I don't support negativity but if that is how you feel, knock your self out, second I never said your situation is bleak, if you cannot understand what the word " challenges" means than I'm afraid I cant help you there, that and $4.75 will get a caramel latte at starbucks but it wont get you the girl of your dreams.

The OP has challenges and publicly stated that , sure he is out there meeting people but he is finding he has challenges and you seem to think that women that doesn't want to meet him because he has young children is selfish and shallow ( not sure of the exact words you use)

Well news flash for you bud, WE ALL have challenges, I have them too, Ive had women that wont meet because I'm Black, ( and this is coming from Black women) or I'm under 6 ft, I'm a capitalist, Ive never been married , or has children, Im not in the 99% Occupy wall street protesters crowd, I play hockey and baseball, I like the Bruins not the Leafs, I publicly root for Tim Tebow and I hate fried chicken.

But I'm not focusing on those negative things, because there are women out there that likes me for me , that was my point.

Get it now.
 RIPTIDE59
Joined: 11/9/2011
Msg: 86
55 year old dad with small children
Posted: 1/12/2012 7:52:08 AM
^^^^ Who is begging?

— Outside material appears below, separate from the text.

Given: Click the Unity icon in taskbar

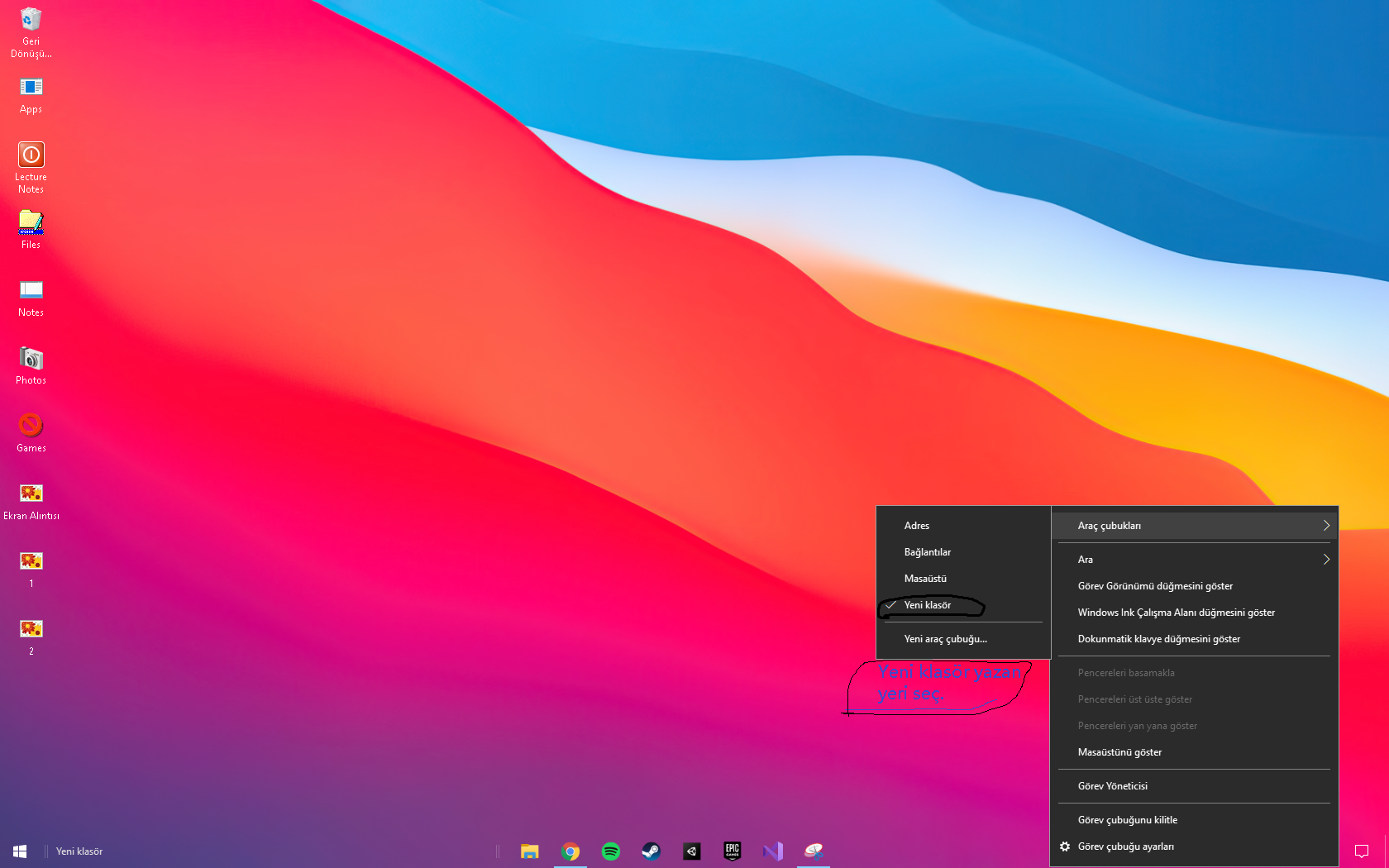Looking at the screenshot, I should (692, 851).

I'm good. I meet plenty of folks. Truthfully, the forum happens to be the biggest reason why I'm on here. Why is it that having/raising kids is viewed as such a burden? If it is that much of a negative a little prior life planning might be in order. I for one do not regret a thing; including the choice of my daughter's mother.
 browneyesboo
Joined: 5/19/2005
Msg: 87
55 year old dad with small children
Posted: 1/12/2012 7:57:57 AM
My challenges are that I'm older and used to be overweight.
It's hard enough finding someone compatible without having
to find someone that doesn't mind overweight.

Your challenge is you have a younger child. It's hard to find
someone that you're compatible with that is also interested in
having a younger child. I find it interesting that you are already
telling women you won't be inviting them into your life, as you
see no reason why they should play a role in your children's life.
That doesn't sound like a very satisfying role for a woman to undertake.

I know you're trying to make some of us feel bad, calling us
emotionally, intellectually and physically unattractive (and please don't
pretend that wasn't your intent), but what I don't get is why you don't get
that there are two sides to this issue and why you refuse to see the other
side. This is strange coming from someone I noticed was very in favor
of debating two sides of a political issue.

I guess you have more challenges than you're willing to admit?

I'm sure you're a nice person and a great dad.
I'm a nice person as well, and a great mom. I'm just not interested in being
a mom to younger kids at this point in my life. That doesn't make me draconian,
narcissistic or close minded. That's just my preference. Just likes it's your
preference not to date emotionally, intellectually and physically unattractive
women.

See how simple that is?
 Pinky127
Joined: 1/7/2012
Msg: 88
55 year old dad with small children
Posted: 1/12/2012 7:59:03 AM
^^^^ Who is begging?


Nowinters,*I* cant see where anyone said you were 'begging'

Nor can i see anyone saying having kids is a 'burden'.

You seem to have a real chip on your shoulder
 RIPTIDE59
Joined: 11/9/2011
Msg: 89
55 year old dad with small children
Posted: 1/12/2012 7:59:31 AM
@ ICE. Well,agree to disagree. We all are products of our environment and exposure. KUDOS to Tim Tibow and yourself. Incidently, I have found African American women to be far more open minded regarding the kid issue. I can really get a smile from them when discussing my daughter. Makes this old phart's cold heart warm right up.